BICE stands for “Best Interests Contract Exemption,” which is the new rule the U.S. Department of Labor is implementing this month with full phase by January 1, 2018. This BICE contract would govern a financial advisor’s, or stockbroker’s ability to earn commissions and give investment advice.
Another key feature of this new rule requires an advisor to give full disclosure regarding the nature of the investment products they are selling and the amount of commission and/or fees associated. With a contract to do the best for the client and then full disclosure of compensation, the goal is to protect the client’s money.
My take on the affect all this new regulation will have is that the small investor with an IRA account of under $200,000, for example, will be pushed aside and no longer have access to good advice. That’s because the new ruling pushes compensation down for financial advisors and increases their liability in working with clients, so they will not see much reason to risk themselves for the small guy, so to speak. What’s more troublesome is that this “best interests” contract allows the client to sue if they feel they did not receive advice that was in their best interest.
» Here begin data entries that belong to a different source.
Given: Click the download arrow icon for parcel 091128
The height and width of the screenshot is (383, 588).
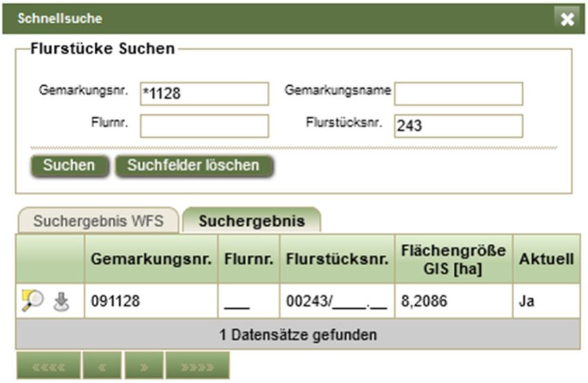Looking at the screenshot, I should pos(62,301).
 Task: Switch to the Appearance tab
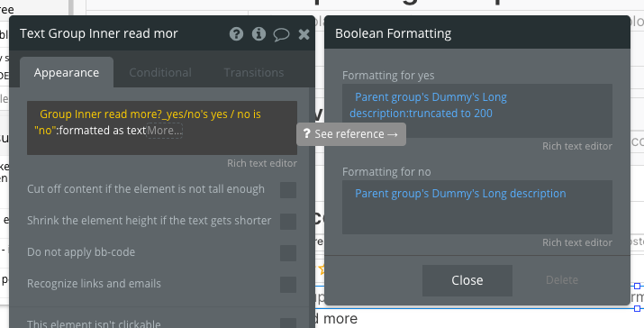coord(67,72)
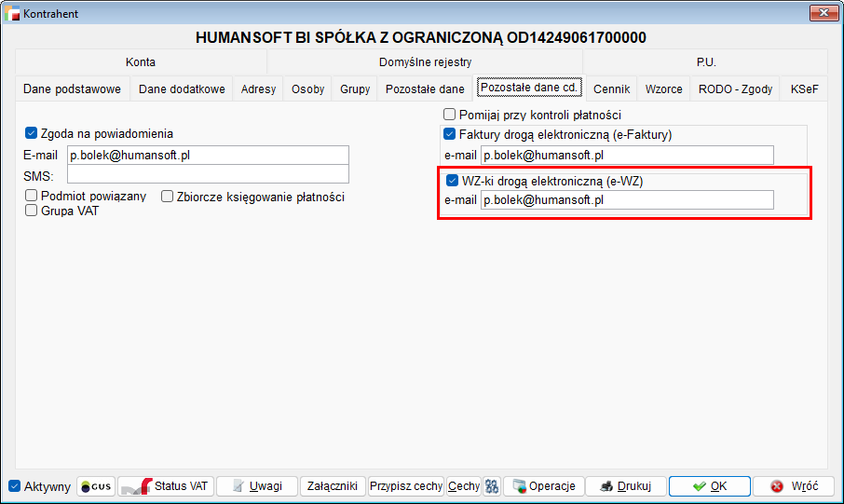This screenshot has width=844, height=504.
Task: Enable Zbiorcze księgowanie płatności
Action: pyautogui.click(x=168, y=197)
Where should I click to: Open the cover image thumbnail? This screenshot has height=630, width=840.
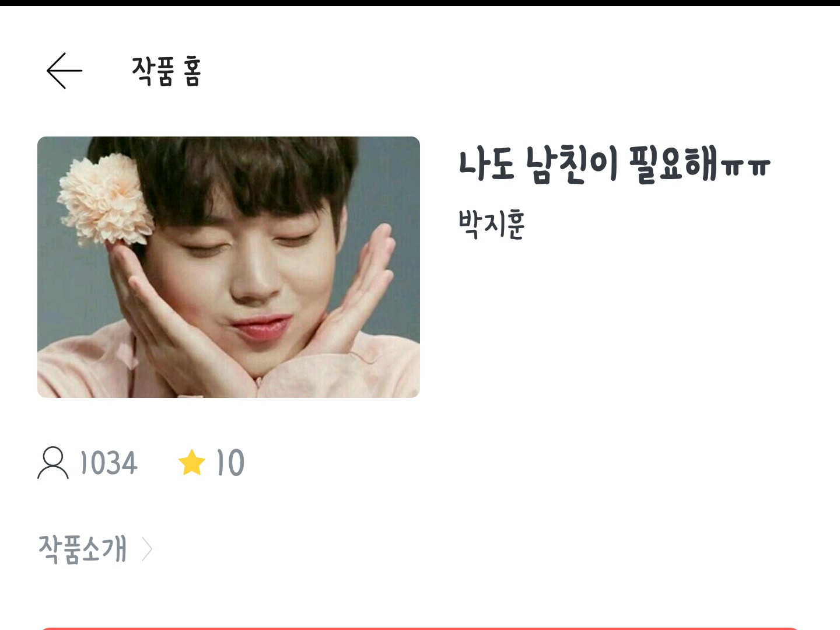pos(229,267)
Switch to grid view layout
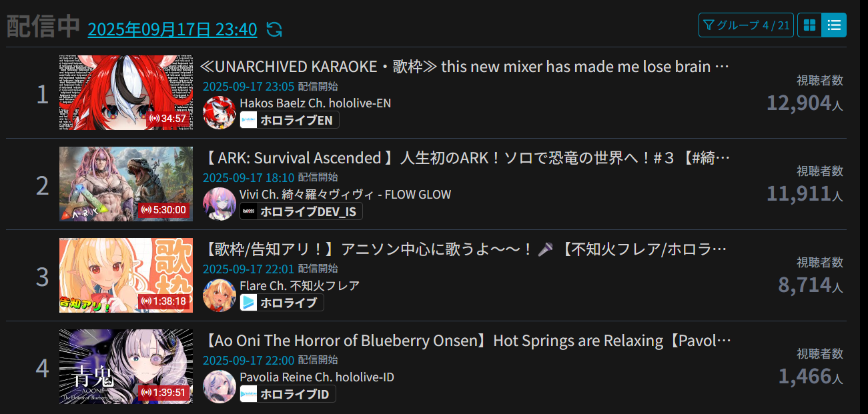Viewport: 868px width, 414px height. pyautogui.click(x=809, y=25)
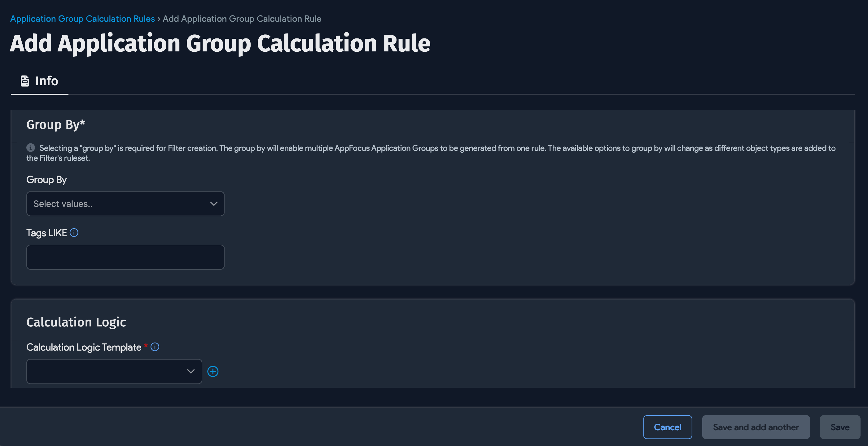Switch to the Info tab

pos(47,81)
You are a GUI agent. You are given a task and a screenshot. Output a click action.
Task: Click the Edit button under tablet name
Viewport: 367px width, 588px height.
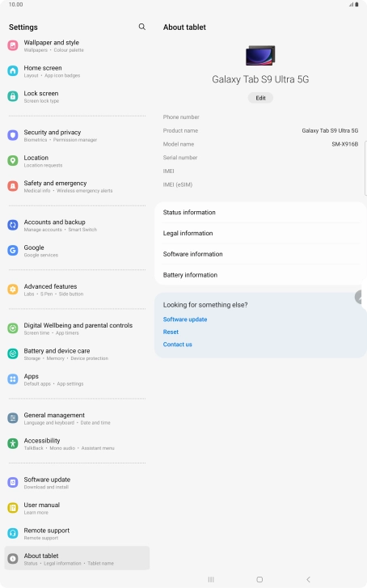click(260, 98)
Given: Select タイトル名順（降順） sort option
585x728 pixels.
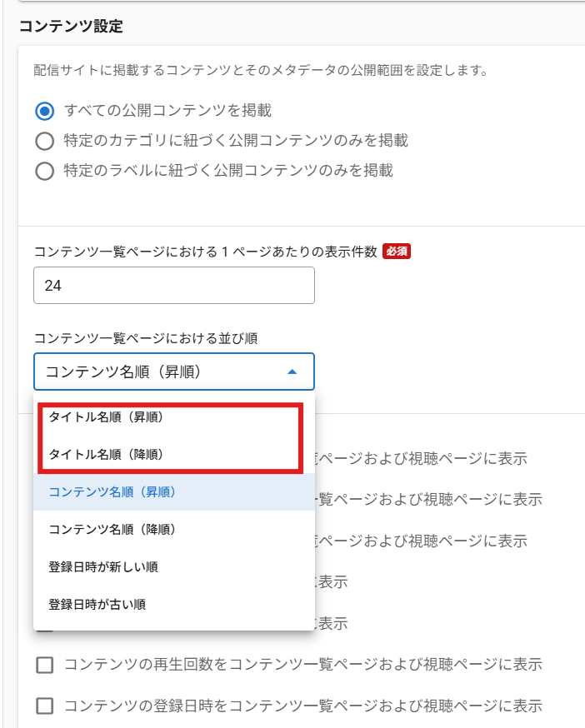Looking at the screenshot, I should coord(105,455).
Attorneys love these open-ended contracts that can allow a court to be subjective. They will make more money, advisors will lose income while tripling their liability, and many clients will not have access to quality assistance. Is the goal of protecting the client being reached? Not in my judgment. Only attorneys win — the agent and client are the losers.
As this plays out over the next few years, I believe we will see another example of government overreach and creating more problems than it solves with BICE.